A. Varying degrees of calcium deposition, including band keratopathy, are among the complications of hyperparathyroidism. This can result in chronic foreign-body sensation, induced astigmatism or a drop in visual acuity due to corneal opacification.

There are many treatments available. Whether from parathyroid dysfunction or any other cause, band keratopathy is [traditionally] treated surgically with corneal debridement, says Heather Zutaut, O.D., center director for the Atlanta Eye Surgery Group in Atlanta. Besides debriding with a blade or spatula, applying a 1.5% neutral disodium ethylenediaminetetraacetic acid (EDTA) may allow for easier removal of the calcium deposits. However, calcium plaques may require additional solution and time to dissolve, Dr. Zutaut warns. The patient should then wear a bandage lens with prophylactic antibiotic and NSAID drops, and use an oral analgesic as needed until the epithelium heals.

After manual debridement, check the underlying stromal tissue for possible irregularities. If any are present, you can consider photo-therapeutic keratectomy (PTK) with an excimer laser to polish the surface. However, this is not Dr. Zutauts first choice because the cornea rather than the calcium is ablated. Significant irregular astigmatism is also a common complication of PTK.

An amniotic membrane transplant is the newest option for band keratopathy.
In some cases, PTK is the first-line treatment for band keratopathy, Paul Karpecki, O.D., of Overland Park, Kan., says. In a French study, researchers performed PTK on 38 eyes with band keratopathy. Almost 90% of patients with smooth bands achieved visual improvement, and 85% of those with rough bands had improved ocular comfort.1 Dr. Karpecki says using EDTA as a removing agent before smoothing the surface with PTK allows for a regular corneal surface after the procedure because the laser will ablate through any remaining calcium.

Doctors have also found success in removing band keratopathy with EDTA [alone] but had problems with re-epithelialization due to the loss of stem cells displaced by the calcium deposits, Dr. Karpecki says. Other complications of cor-neal debridement and PTK include pain, recurrence of the band, cor-neal scarring, edema and infection.

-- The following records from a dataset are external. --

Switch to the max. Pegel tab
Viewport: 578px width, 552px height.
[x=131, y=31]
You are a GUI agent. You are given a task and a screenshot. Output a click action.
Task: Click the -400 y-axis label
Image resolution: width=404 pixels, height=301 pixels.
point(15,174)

An amniotic membrane transplant may help as well in some recalcitrant cases. In a multicenter study, 16 eyes underwent amniotic membrane transplantation (AMT) as a graft after calcific deposits were surgically removed.2 Epithelialization was achieved by 93.7% of participants. The only eye that did not heal was later diagnosed with total limbal stem cell deficiency.

Also, researchers in Bangkok investigating AMT as a first-line treatment for ocular surface reconstruction have had a 75.7% success rate.3 They concluded that AMT can solve some difficult ocular surface problems, and can promote epithelial healing while reducing inflammation and scarring. 

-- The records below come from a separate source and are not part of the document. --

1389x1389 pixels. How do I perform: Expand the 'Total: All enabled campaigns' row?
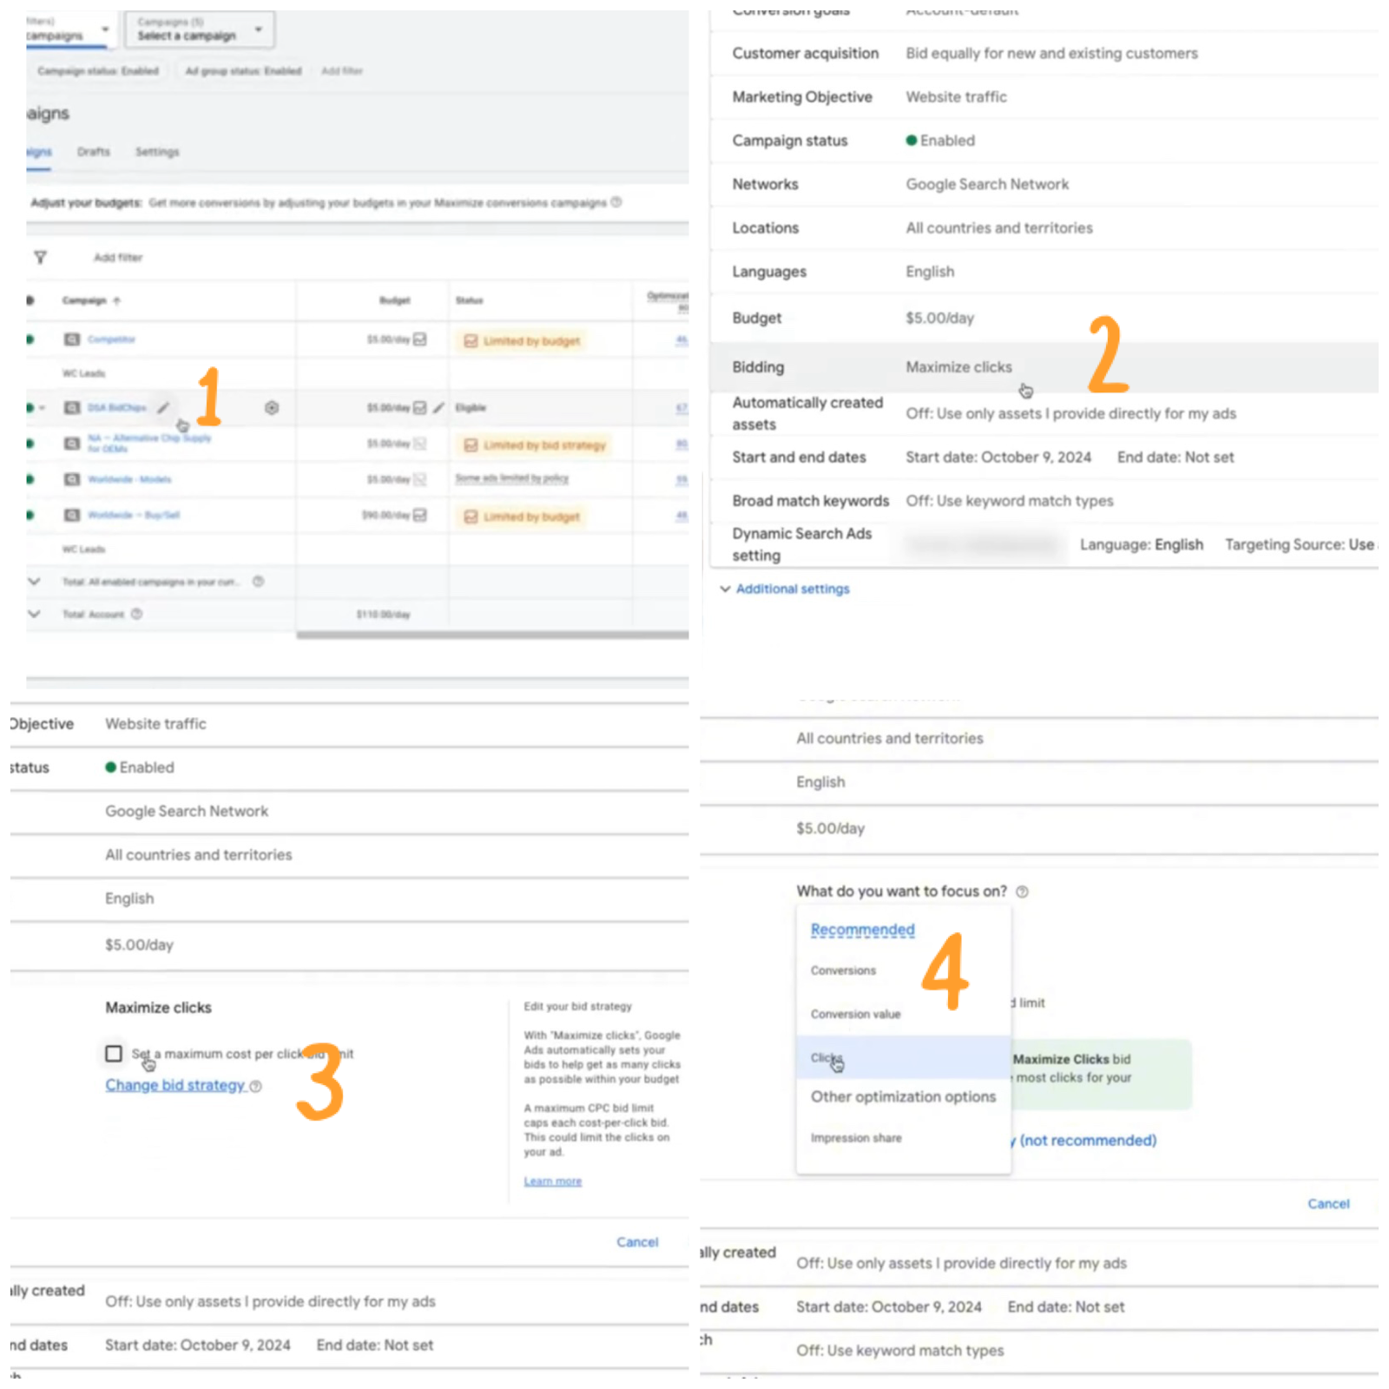(x=34, y=582)
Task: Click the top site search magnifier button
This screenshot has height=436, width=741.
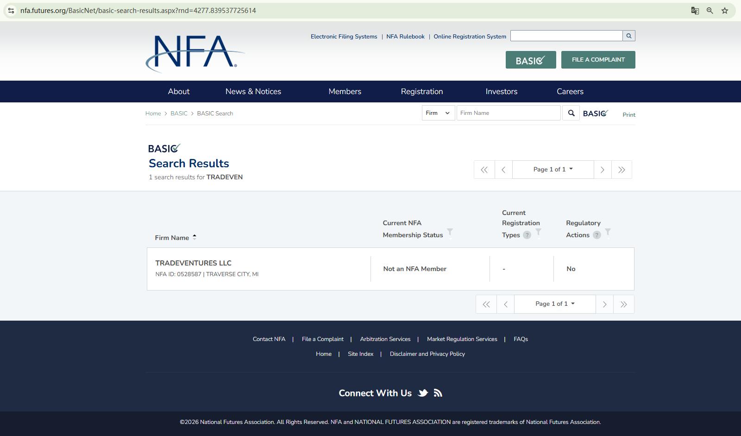Action: 629,36
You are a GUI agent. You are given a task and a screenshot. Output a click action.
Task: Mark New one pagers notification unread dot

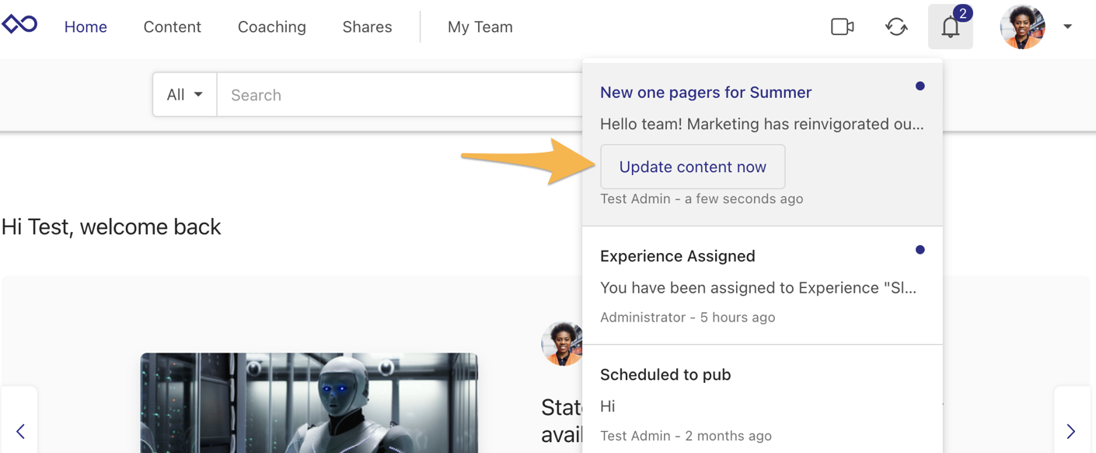tap(920, 86)
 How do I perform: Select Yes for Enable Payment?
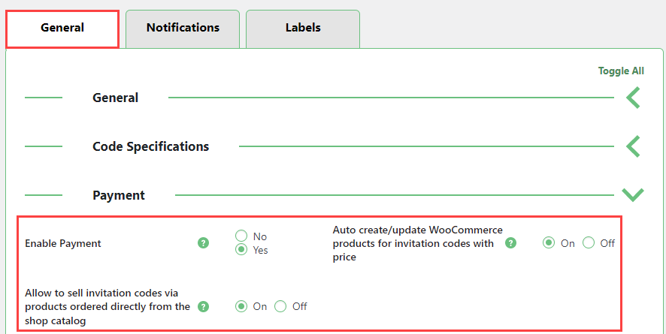click(x=241, y=250)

 An amniotic membrane transplant has been shown to aid in re-epithelialization and to relieve the pain and foreign-body sensation associated with band keratopathy, even in eyes where the calcium returned, Dr. Karpecki says. 

Whatever treatment you choose, the recurrence rate is high unless the underlying conditions are addressed, Dr. Zutaut says.

1. Dighiero P, Boudraa R, Ellies P, et al. Therapeutic photokeratectomy for the treatment of band keratopathy. J Fr Ophthlmol 2000;23(4):345-9.
2. Anderson, DF, Prabhasawat P, Alfonso E, et al. Amniotic membrane transplantation after the primary surgical management of band keratopathy. Cornea 2001;20(4):354-61.
3. Prabhasawat P, Kosrirukvongs P, Booranapong W, Vaja-radul Y. Amniotic membrane transplantation for ocular surface reconstruction. J Med Assoc Thai 2001;84(5):705-18.